Ausgangstext =
5G wurde groß angekündigt, doch warten die Kunden noch immer auf echte Verbesserungen. Nun sollen sie kommen. Die Mobilfunkbranche denkt sogar schon an 6G.

Von Helmut Martin-Jung

Ein paar Klicks auf einem Tablet-Bildschirm und das Auto setzt sich in Bewegung - dabei steht es 1500 Kilometer entfernt. Nicht etwa, weil ein Hacker es gekapert hätte, aus der Demonstration beim Mobile World Congress in Barcelona, dem weltweit größten Treffen der Mobilfunkbranche, soll vielmehr ein großes Geschäft werden. Das Konzept des Berliner Start-ups Vay: Professionelle Fahrer steuern über Mobilfunk von einem Büro aus Autos zu Kundinnen und Kunden, die eines bestellt haben. Die Kunden übernehmen es dort, fahren wo immer sie hinwollen und lassen das Auto stehen. Ab da übernimmt wieder ein Telefahrer.

Datenzeilen =
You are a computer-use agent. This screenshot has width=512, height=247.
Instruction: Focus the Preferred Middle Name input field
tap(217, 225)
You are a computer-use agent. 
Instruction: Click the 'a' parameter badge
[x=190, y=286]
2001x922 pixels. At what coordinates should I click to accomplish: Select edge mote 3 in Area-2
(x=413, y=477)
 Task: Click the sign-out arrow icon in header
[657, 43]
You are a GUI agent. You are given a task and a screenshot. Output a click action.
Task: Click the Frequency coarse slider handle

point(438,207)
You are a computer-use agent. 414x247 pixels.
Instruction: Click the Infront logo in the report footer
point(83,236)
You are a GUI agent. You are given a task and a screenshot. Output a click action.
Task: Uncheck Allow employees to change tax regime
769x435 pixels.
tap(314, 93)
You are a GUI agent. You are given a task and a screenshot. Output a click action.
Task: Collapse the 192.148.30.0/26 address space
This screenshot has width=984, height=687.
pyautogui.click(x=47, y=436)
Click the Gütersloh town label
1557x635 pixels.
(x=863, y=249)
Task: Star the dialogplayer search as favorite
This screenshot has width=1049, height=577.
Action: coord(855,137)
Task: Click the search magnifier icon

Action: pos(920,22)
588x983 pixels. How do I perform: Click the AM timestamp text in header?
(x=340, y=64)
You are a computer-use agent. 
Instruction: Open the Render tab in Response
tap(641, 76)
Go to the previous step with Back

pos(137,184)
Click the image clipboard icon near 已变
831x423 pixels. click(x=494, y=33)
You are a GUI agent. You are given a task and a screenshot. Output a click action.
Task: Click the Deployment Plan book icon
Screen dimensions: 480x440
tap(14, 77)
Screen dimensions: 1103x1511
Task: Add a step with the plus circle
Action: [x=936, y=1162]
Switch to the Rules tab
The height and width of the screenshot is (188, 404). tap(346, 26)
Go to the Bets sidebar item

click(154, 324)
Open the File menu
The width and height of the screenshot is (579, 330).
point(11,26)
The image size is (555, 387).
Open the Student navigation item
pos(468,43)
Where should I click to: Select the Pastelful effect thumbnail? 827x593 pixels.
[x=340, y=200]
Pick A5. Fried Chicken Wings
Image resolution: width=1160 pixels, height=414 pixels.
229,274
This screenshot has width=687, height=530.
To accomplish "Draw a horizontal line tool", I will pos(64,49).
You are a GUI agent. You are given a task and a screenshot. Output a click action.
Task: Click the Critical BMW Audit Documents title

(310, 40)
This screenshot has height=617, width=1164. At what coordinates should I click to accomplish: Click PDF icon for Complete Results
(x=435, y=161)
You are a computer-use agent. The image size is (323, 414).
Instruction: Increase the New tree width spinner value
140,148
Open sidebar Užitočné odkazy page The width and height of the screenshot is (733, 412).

Aufgaben =
#1 Von wo aus steuern laut dem Text über 5G die professionellen Fahrer von Vay die Autos zu den Kunden?
#2 Schreib den Text über 5G im selben Ton weiter, anschließend an seinen letzten Satz.
Die Auflistung stammt aus einer anderen Quelle als der Text über 5G.

Ergebnisse in Reihenfolge =
#1 Von einem Büro aus, über Mobilfunk.

#2
In Barcelona arbeitet der Fahrer von einer Vorrichtung aus, die aussieht wie ein echtes Auto und sich auch so anfühlt - nur fahren kann es nicht. Dafür aber das Elektroauto, das Vay in Berlin platziert hat, auf einem mit Hütchen abgesteckten Parcours auf dem ehemaligen Flughafen Tegel. Der Fahrer in Barcelona dreht am Lenkrad, das Auto in Berlin fährt um die Kurve. Vor ihm große gewölbte Bildschirme, auf denen auch virtuelle Rück- und Seitenspiegel angezeigt werden.

Viele Mobilfunkanbieter bieten gar kein "echtes" 5G an

In Hamburg hat Vay nun erstmals die Erlaubnis bekommen, seine Autos ohne zusätzlichen Sicherheitsfahrer im Auto auf die Straßen zu schicken. In den anderen Bundesländern zögert man noch, und überhaupt gibt es jede Menge zu klären. Etwa, was passiert, wenn das Auto in eine Polizeikontrolle kommt. Man ist also erst am Anfang. Und das gilt auch für eine Technik, die Dinge wie dieses Projekt ermöglichen soll: Mobilfunk der fünften Generation, kurz 5G.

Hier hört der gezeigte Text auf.